DirectRevenue attempts reform

A couple of posts ago I wrote about an EU Directive, and how an attendee at our Antispyware Workshop told me it would severely affect adware.

As reported at Spyware Warrior, DirectRevenue has begun its reform effort, releasing a new version of its software. And according to forum posts around the Internet, this new version is causing unwanted pop-up advertisements and slowing down computers. The specific program names that keep coming up are nail.exe, aurora.exe, and bolger.dll. Forum posters relate that these programs are installing in their Windows system directory and will reinstall themselves if you try and remove them. In fact, DirectRevenue deviates from all normal behavior in computer programming by requiring people to go to its MyPCTuneUp site to remove the software. Of course, the antispyware tools should catch up pretty quick and also be able to remove this parasite.
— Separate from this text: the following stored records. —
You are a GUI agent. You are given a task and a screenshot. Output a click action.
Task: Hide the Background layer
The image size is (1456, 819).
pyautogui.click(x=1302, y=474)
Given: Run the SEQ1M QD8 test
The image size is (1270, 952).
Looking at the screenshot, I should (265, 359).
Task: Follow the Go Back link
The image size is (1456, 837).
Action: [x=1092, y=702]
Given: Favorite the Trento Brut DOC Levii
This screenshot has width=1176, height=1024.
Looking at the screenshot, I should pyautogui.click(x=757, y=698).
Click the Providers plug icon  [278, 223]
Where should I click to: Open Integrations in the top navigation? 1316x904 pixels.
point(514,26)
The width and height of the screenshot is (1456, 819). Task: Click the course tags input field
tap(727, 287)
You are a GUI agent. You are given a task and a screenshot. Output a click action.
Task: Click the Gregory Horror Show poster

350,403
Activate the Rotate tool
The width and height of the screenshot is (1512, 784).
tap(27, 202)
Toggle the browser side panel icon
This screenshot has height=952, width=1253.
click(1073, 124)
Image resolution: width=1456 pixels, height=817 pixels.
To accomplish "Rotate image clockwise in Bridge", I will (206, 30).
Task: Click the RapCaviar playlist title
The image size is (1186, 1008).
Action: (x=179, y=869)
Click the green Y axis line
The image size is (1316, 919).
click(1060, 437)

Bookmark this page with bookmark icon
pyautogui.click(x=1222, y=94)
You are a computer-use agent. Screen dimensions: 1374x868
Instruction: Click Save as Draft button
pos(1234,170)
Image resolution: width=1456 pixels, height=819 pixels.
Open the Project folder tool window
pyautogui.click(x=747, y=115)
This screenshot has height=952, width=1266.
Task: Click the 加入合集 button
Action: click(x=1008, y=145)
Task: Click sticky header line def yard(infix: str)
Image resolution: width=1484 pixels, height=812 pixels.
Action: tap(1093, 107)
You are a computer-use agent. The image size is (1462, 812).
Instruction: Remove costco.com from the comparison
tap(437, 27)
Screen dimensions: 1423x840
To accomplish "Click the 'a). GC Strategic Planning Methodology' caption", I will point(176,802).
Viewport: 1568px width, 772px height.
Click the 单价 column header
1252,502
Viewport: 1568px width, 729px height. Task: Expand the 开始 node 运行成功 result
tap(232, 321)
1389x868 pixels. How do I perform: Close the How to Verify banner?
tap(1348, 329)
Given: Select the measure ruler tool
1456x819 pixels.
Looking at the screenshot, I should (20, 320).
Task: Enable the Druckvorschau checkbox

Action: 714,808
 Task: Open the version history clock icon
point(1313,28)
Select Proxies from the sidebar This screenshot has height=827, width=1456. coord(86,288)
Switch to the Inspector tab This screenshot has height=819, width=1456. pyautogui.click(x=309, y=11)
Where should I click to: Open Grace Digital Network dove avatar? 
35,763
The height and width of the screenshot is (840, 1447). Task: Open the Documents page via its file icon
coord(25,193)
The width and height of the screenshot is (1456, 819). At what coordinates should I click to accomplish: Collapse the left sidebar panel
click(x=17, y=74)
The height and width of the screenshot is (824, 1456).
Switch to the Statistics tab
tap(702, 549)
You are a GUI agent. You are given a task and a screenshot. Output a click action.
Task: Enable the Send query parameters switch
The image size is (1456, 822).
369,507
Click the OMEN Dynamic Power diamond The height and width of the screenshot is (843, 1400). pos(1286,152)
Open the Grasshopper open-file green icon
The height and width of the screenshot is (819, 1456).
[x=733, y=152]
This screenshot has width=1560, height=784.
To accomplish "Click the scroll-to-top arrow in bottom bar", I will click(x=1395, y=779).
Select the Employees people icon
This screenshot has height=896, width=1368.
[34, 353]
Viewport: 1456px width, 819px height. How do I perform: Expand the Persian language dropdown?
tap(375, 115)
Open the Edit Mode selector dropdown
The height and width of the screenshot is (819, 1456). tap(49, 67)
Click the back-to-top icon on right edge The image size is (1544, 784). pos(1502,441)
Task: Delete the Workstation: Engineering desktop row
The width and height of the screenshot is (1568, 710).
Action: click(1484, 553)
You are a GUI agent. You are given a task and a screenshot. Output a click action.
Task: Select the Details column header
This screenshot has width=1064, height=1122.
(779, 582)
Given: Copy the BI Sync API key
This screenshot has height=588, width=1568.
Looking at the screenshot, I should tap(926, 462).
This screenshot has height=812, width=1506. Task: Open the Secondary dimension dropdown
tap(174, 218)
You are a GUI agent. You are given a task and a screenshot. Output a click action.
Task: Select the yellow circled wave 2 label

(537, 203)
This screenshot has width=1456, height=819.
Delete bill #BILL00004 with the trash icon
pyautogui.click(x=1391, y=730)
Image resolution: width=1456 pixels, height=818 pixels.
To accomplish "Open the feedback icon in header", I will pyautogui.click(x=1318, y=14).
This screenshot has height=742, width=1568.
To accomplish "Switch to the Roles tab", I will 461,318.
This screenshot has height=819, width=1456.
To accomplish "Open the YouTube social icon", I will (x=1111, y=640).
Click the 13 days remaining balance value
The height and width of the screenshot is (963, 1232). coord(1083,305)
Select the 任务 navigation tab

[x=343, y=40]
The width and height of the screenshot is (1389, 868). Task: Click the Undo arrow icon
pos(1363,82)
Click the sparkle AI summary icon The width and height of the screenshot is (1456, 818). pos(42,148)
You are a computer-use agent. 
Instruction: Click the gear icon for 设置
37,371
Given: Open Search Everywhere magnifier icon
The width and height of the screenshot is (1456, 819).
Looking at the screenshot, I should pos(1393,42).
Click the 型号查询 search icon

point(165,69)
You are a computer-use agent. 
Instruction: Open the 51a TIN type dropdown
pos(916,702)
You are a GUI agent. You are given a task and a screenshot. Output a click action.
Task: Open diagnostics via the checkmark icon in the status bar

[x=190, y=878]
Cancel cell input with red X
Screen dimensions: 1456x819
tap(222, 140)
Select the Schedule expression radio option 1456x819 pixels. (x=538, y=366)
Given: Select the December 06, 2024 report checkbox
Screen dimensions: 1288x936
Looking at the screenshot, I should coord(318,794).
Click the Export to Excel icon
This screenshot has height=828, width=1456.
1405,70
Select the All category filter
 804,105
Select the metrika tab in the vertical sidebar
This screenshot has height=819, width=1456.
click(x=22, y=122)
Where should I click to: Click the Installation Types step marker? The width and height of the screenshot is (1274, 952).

The upside to the new DirectRevenue software is that it's supposed to be branded. Now the company is actually letting you know where the software came from. How generous. It's possible DirectRevenue is being more up-front because of a class-action suit (pdf file) filed against it in Illinois. The suit complains of deceptive business practices and alleges violations of computer tampering under the Illinois Criminal Code (Count V, Page 16). Hopefully more Attorneys General will follow the example of Elliot Spitzer and take a look at what laws adware companies have violated.